Written instruction >> Arrange everything from the line containing "Image resolution: width=836" down to the end of the records as a Markdown table with the columns Row and Entry. Number each line, skip blank lines, and leave the pictures out.

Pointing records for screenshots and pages
_ _ _ _

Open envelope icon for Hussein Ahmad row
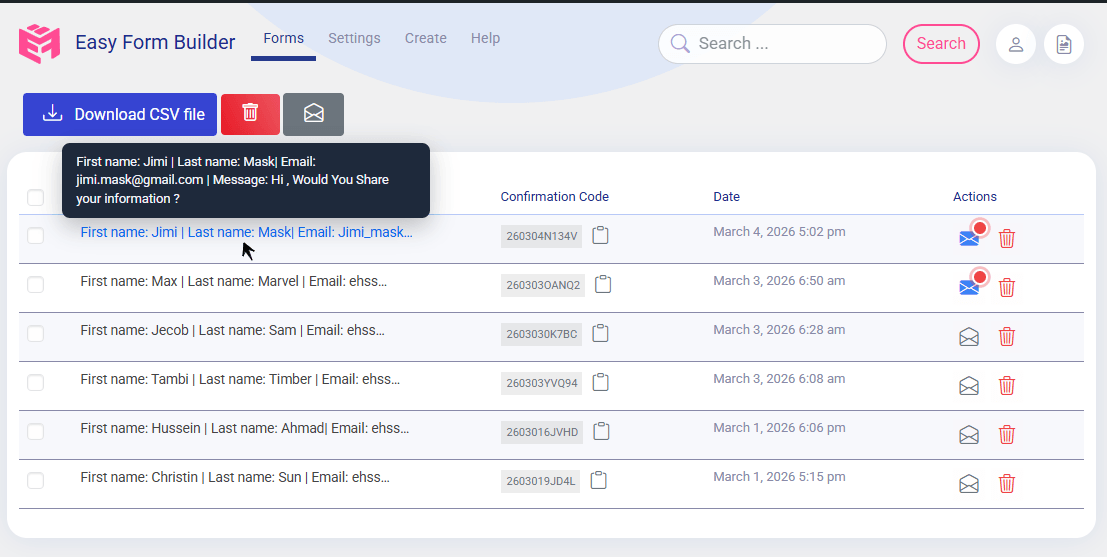Screen dimensions: 1107x557 pos(969,435)
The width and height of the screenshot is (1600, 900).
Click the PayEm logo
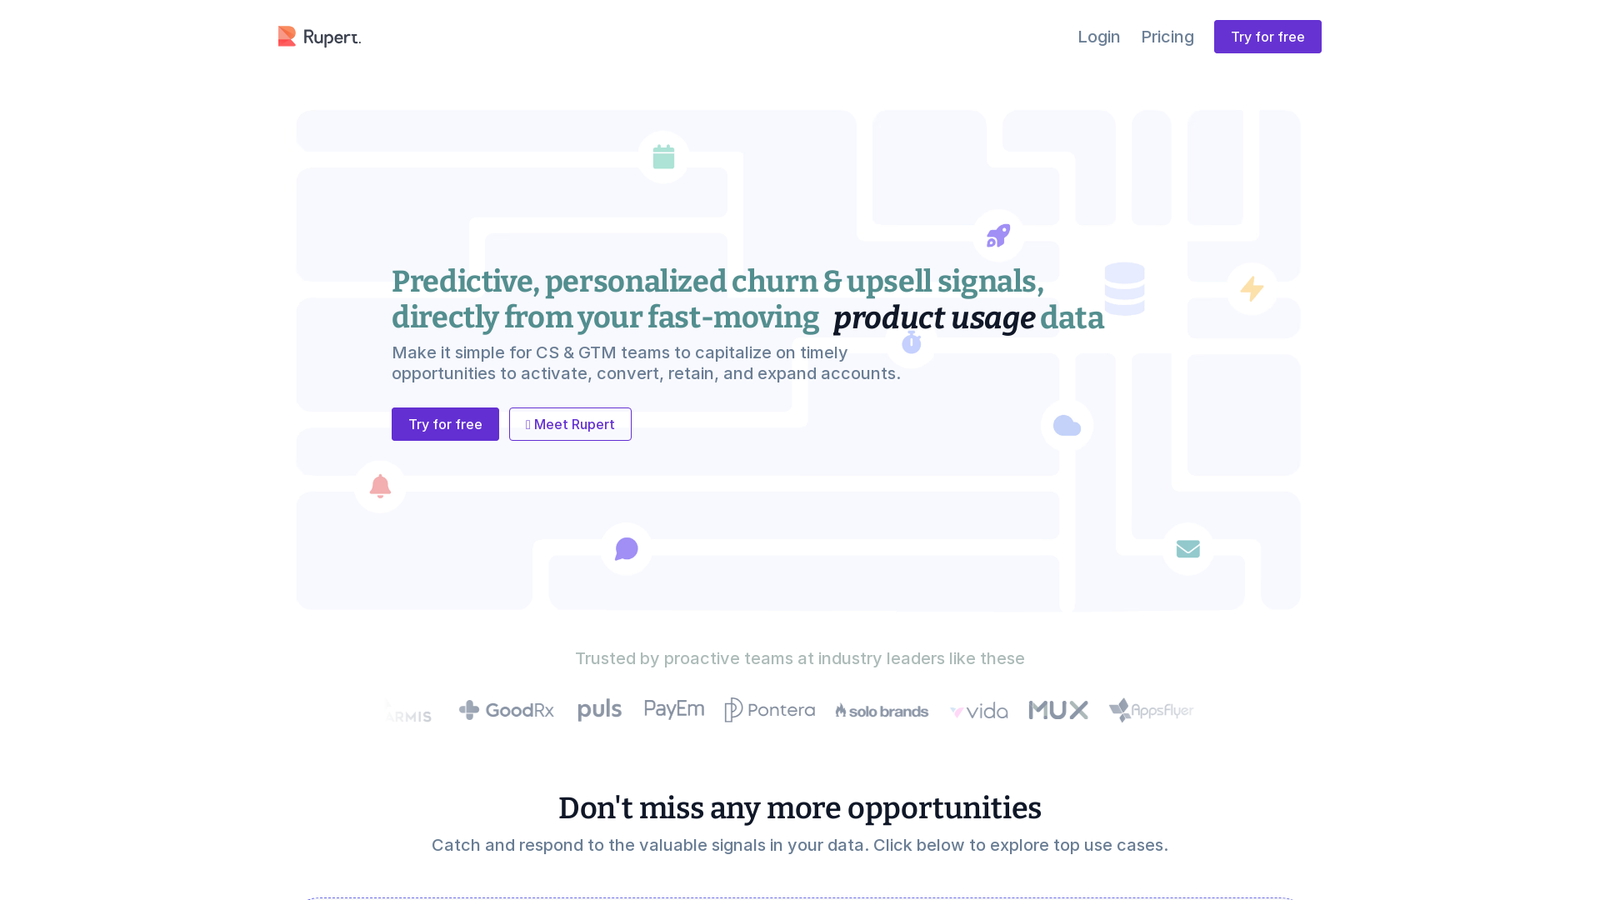pos(674,709)
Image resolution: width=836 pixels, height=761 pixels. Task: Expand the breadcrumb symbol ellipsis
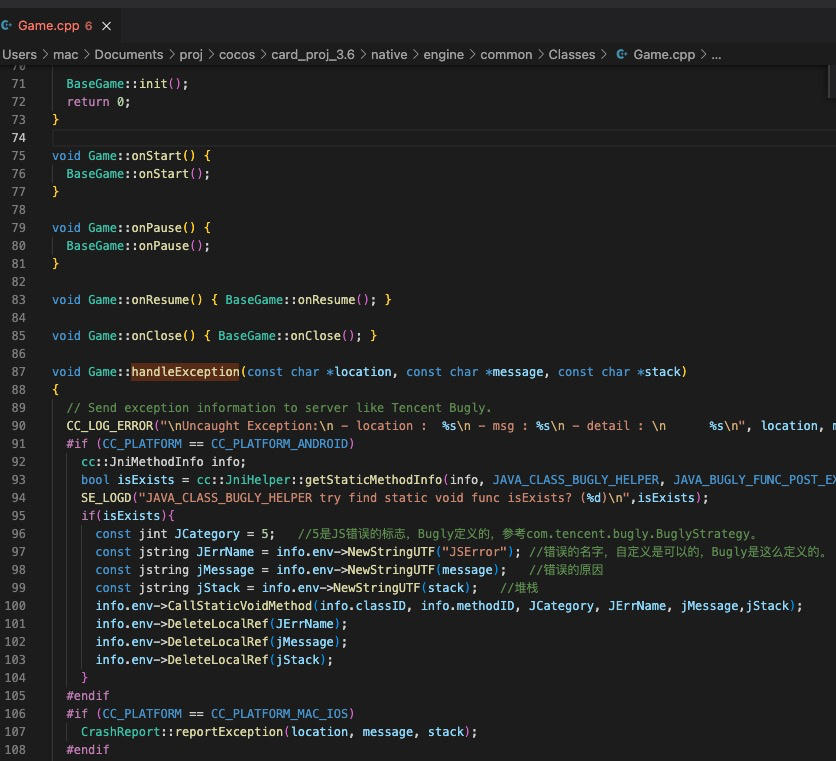point(716,54)
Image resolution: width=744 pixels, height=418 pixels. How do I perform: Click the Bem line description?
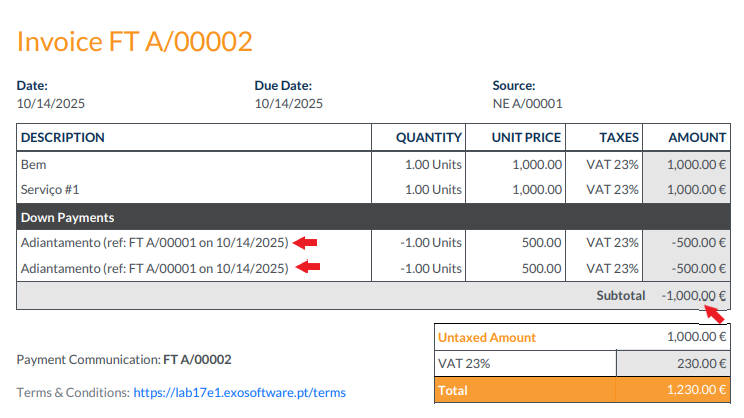[33, 164]
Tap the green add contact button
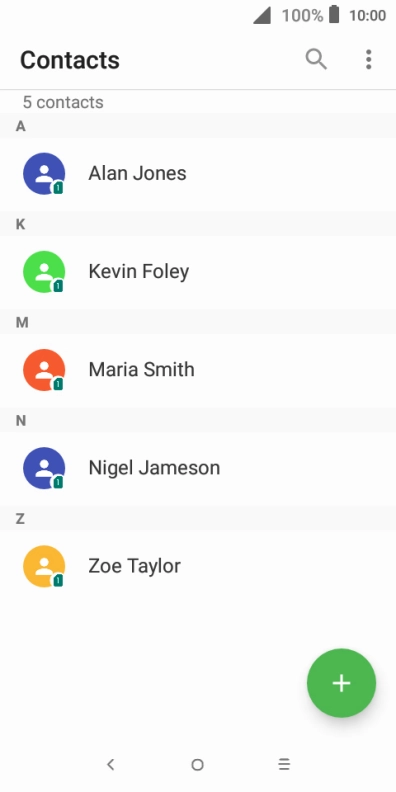The height and width of the screenshot is (792, 396). click(x=341, y=683)
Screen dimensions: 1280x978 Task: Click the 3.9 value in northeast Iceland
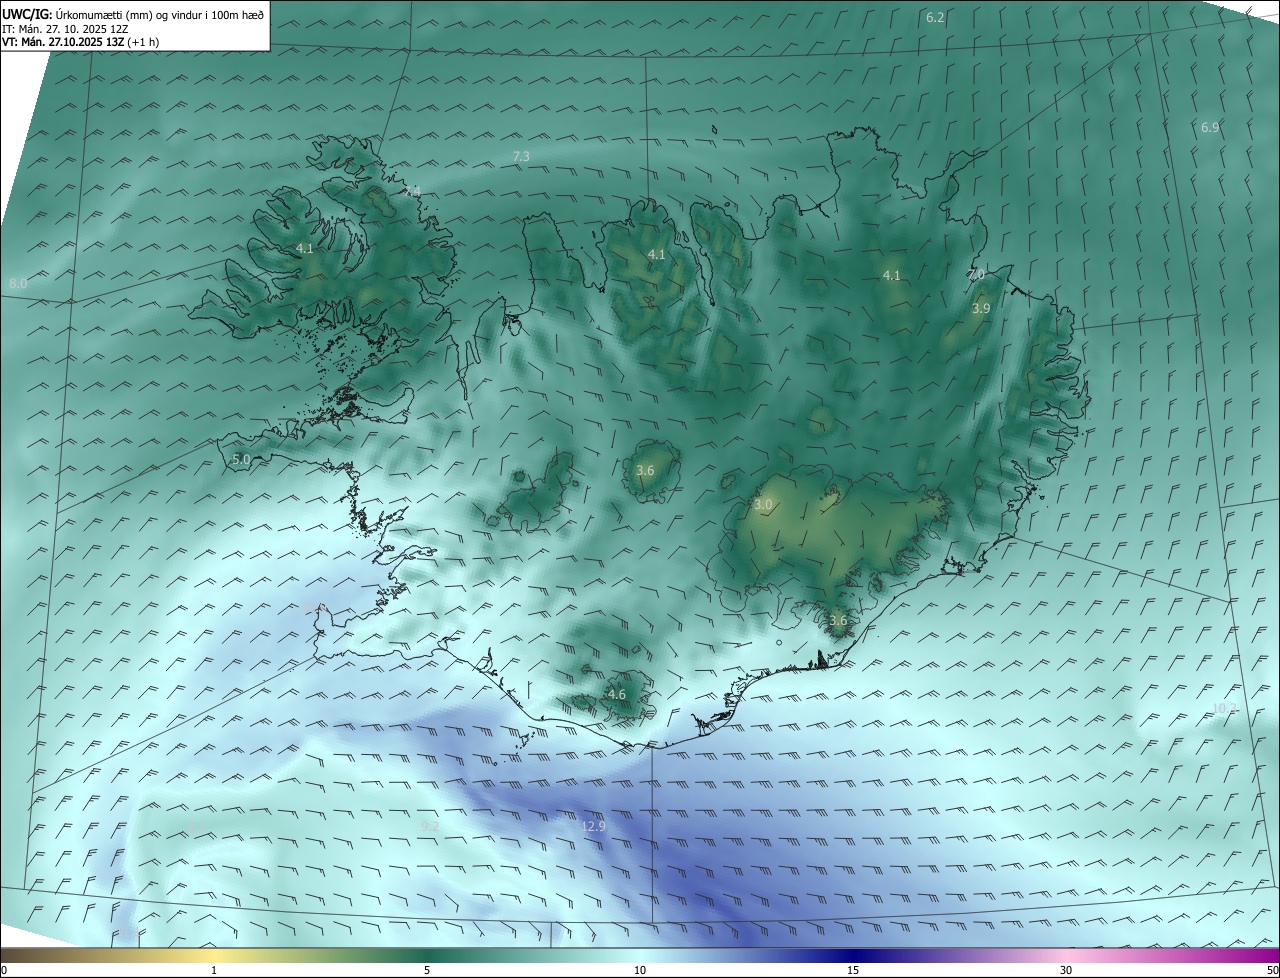pos(981,309)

_ _ _ _

Answer to this problem >>
| Row | Entry |
|---|---|
| 1 | Image resolution: width=836 pixels, height=761 pixels. Task: Expand the breadcrumb symbol ellipsis |
| 2 | point(716,54) |
| 3 | Image resolution: width=744 pixels, height=418 pixels. How do I perform: Click the Bem line description? |
| 4 | [33, 164] |
| 5 | Tap the green add contact button |
| 6 | The height and width of the screenshot is (792, 396). click(x=341, y=683) |
| 7 | Screen dimensions: 1280x978 Task: Click the 3.9 value in northeast Iceland |
| 8 | pos(981,309) |